:: WHAT YOU ARE ASKED TO DO ::
Can you change "column header" to "column heading" everywhere in the rows below and leave everything else as it is?

:: LISTING ::
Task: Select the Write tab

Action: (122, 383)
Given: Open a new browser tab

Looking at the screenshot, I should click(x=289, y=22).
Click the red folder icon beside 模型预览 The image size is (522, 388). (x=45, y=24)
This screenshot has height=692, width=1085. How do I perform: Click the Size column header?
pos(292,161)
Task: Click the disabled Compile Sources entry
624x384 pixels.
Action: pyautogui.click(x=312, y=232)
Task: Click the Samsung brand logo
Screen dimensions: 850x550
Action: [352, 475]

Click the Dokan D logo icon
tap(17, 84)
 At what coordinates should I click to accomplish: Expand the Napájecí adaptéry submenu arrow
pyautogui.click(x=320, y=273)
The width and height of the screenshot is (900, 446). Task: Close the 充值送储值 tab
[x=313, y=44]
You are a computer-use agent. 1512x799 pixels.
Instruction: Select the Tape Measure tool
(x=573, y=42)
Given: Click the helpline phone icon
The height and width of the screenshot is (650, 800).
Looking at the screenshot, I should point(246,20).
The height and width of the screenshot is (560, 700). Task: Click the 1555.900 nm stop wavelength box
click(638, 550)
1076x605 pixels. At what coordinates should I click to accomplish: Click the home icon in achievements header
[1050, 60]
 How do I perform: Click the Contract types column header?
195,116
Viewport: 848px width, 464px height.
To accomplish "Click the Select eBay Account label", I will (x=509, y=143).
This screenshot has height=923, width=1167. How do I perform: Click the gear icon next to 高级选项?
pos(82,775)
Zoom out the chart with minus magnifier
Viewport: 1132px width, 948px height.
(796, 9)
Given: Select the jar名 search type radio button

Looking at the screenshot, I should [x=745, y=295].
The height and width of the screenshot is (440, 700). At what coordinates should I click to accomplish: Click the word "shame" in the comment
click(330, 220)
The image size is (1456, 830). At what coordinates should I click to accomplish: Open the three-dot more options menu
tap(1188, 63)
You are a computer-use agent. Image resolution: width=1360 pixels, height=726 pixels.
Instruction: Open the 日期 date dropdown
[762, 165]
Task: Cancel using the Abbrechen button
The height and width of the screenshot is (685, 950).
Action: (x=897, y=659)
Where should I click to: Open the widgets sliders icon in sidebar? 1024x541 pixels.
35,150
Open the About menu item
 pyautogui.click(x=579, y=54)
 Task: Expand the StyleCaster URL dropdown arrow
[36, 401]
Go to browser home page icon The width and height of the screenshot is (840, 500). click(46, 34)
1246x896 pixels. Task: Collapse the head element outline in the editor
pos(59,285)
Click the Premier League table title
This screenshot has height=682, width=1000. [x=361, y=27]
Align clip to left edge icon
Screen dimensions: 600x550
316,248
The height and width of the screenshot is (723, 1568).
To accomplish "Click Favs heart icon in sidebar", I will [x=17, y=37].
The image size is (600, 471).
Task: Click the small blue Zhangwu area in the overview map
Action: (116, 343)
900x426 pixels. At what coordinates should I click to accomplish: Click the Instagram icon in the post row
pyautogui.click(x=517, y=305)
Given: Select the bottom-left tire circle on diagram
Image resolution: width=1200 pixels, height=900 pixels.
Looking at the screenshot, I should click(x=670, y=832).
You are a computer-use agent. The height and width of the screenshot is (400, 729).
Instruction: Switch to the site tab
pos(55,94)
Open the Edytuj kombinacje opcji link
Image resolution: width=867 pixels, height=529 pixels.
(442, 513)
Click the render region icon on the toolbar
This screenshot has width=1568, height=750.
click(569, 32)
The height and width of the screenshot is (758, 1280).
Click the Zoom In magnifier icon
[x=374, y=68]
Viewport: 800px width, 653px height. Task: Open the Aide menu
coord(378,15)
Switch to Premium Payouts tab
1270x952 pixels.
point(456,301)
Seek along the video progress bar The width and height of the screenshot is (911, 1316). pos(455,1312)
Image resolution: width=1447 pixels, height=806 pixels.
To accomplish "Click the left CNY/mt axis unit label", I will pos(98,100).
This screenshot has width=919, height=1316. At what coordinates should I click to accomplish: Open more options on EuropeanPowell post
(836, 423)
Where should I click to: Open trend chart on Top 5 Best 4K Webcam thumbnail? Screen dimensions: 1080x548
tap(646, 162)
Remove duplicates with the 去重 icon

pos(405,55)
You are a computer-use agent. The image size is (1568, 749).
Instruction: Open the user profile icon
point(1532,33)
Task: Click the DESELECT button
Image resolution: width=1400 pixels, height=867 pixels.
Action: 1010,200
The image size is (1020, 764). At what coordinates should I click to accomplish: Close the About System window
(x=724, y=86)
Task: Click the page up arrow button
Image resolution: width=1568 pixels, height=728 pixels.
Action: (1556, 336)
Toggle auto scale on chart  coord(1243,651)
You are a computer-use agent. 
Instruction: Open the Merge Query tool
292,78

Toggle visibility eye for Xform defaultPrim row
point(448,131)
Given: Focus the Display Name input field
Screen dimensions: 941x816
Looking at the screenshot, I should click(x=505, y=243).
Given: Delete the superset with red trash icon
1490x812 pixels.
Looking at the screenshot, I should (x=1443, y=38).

:: SOLUTION TO THE EXERCISE ::
Task: Select the Write tab

Action: (122, 383)
Given: Open a new browser tab

Looking at the screenshot, I should click(x=289, y=22).
Click the red folder icon beside 模型预览 The image size is (522, 388). (x=45, y=24)
This screenshot has height=692, width=1085. How do I perform: Click the Size column heading?
pos(292,161)
Task: Click the disabled Compile Sources entry
624x384 pixels.
Action: pyautogui.click(x=312, y=232)
Task: Click the Samsung brand logo
Screen dimensions: 850x550
Action: [352, 475]

Click the Dokan D logo icon
tap(17, 84)
 At what coordinates should I click to accomplish: Expand the Napájecí adaptéry submenu arrow
pyautogui.click(x=320, y=273)
The width and height of the screenshot is (900, 446). Task: Close the 充值送储值 tab
[x=313, y=44]
You are a computer-use agent. 1512x799 pixels.
Instruction: Select the Tape Measure tool
(x=573, y=42)
Given: Click the helpline phone icon
The height and width of the screenshot is (650, 800).
Looking at the screenshot, I should point(246,20).
The height and width of the screenshot is (560, 700). Task: Click the 1555.900 nm stop wavelength box
click(638, 550)
1076x605 pixels. At what coordinates should I click to accomplish: Click the home icon in achievements header
[1050, 60]
 How do I perform: Click the Contract types column heading?
195,116
Viewport: 848px width, 464px height.
To accomplish "Click the Select eBay Account label", I will (x=509, y=143).
This screenshot has height=923, width=1167. How do I perform: Click the gear icon next to 高级选项?
pos(82,775)
Zoom out the chart with minus magnifier
Viewport: 1132px width, 948px height.
(796, 9)
Given: Select the jar名 search type radio button

Looking at the screenshot, I should [x=745, y=295].
The height and width of the screenshot is (440, 700). At what coordinates should I click to accomplish: Click the word "shame" in the comment
click(330, 220)
The image size is (1456, 830). At what coordinates should I click to accomplish: Open the three-dot more options menu
tap(1188, 63)
You are a computer-use agent. Image resolution: width=1360 pixels, height=726 pixels.
Instruction: Open the 日期 date dropdown
[762, 165]
Task: Cancel using the Abbrechen button
The height and width of the screenshot is (685, 950).
Action: (x=897, y=659)
Where should I click to: Open the widgets sliders icon in sidebar? 1024x541 pixels.
35,150
Open the About menu item
 pyautogui.click(x=579, y=54)
 Task: Expand the StyleCaster URL dropdown arrow
[36, 401]
Go to browser home page icon The width and height of the screenshot is (840, 500). click(46, 34)
1246x896 pixels. Task: Collapse the head element outline in the editor
pos(59,285)
Click the Premier League table title
This screenshot has height=682, width=1000. [x=361, y=27]
Align clip to left edge icon
Screen dimensions: 600x550
316,248
The height and width of the screenshot is (723, 1568).
To accomplish "Click Favs heart icon in sidebar", I will [x=17, y=37].
The image size is (600, 471).
Task: Click the small blue Zhangwu area in the overview map
Action: (116, 343)
900x426 pixels. At what coordinates should I click to accomplish: Click the Instagram icon in the post row
pyautogui.click(x=517, y=305)
Given: Select the bottom-left tire circle on diagram
Image resolution: width=1200 pixels, height=900 pixels.
Looking at the screenshot, I should click(x=670, y=832).
You are a computer-use agent. The height and width of the screenshot is (400, 729).
Instruction: Switch to the site tab
pos(55,94)
Open the Edytuj kombinacje opcji link
Image resolution: width=867 pixels, height=529 pixels.
(442, 513)
Click the render region icon on the toolbar
This screenshot has width=1568, height=750.
click(569, 32)
The height and width of the screenshot is (758, 1280).
Click the Zoom In magnifier icon
[x=374, y=68]
Viewport: 800px width, 653px height. Task: Open the Aide menu
coord(378,15)
Switch to Premium Payouts tab
1270x952 pixels.
point(456,301)
Seek along the video progress bar The width and height of the screenshot is (911, 1316). pos(455,1312)
Image resolution: width=1447 pixels, height=806 pixels.
To accomplish "Click the left CNY/mt axis unit label", I will pos(98,100).
This screenshot has width=919, height=1316. At what coordinates should I click to accomplish: Open more options on EuropeanPowell post
(836, 423)
Where should I click to: Open trend chart on Top 5 Best 4K Webcam thumbnail? Screen dimensions: 1080x548
tap(646, 162)
Remove duplicates with the 去重 icon

pos(405,55)
You are a computer-use agent. The image size is (1568, 749).
Instruction: Open the user profile icon
point(1532,33)
Task: Click the DESELECT button
Image resolution: width=1400 pixels, height=867 pixels.
Action: 1010,200
The image size is (1020, 764). At what coordinates should I click to accomplish: Close the About System window
(x=724, y=86)
Task: Click the page up arrow button
Image resolution: width=1568 pixels, height=728 pixels.
Action: (1556, 336)
Toggle auto scale on chart  coord(1243,651)
You are a computer-use agent. 
Instruction: Open the Merge Query tool
292,78

Toggle visibility eye for Xform defaultPrim row
point(448,131)
Given: Focus the Display Name input field
Screen dimensions: 941x816
Looking at the screenshot, I should click(x=505, y=243).
Given: Delete the superset with red trash icon
1490x812 pixels.
Looking at the screenshot, I should (x=1443, y=38).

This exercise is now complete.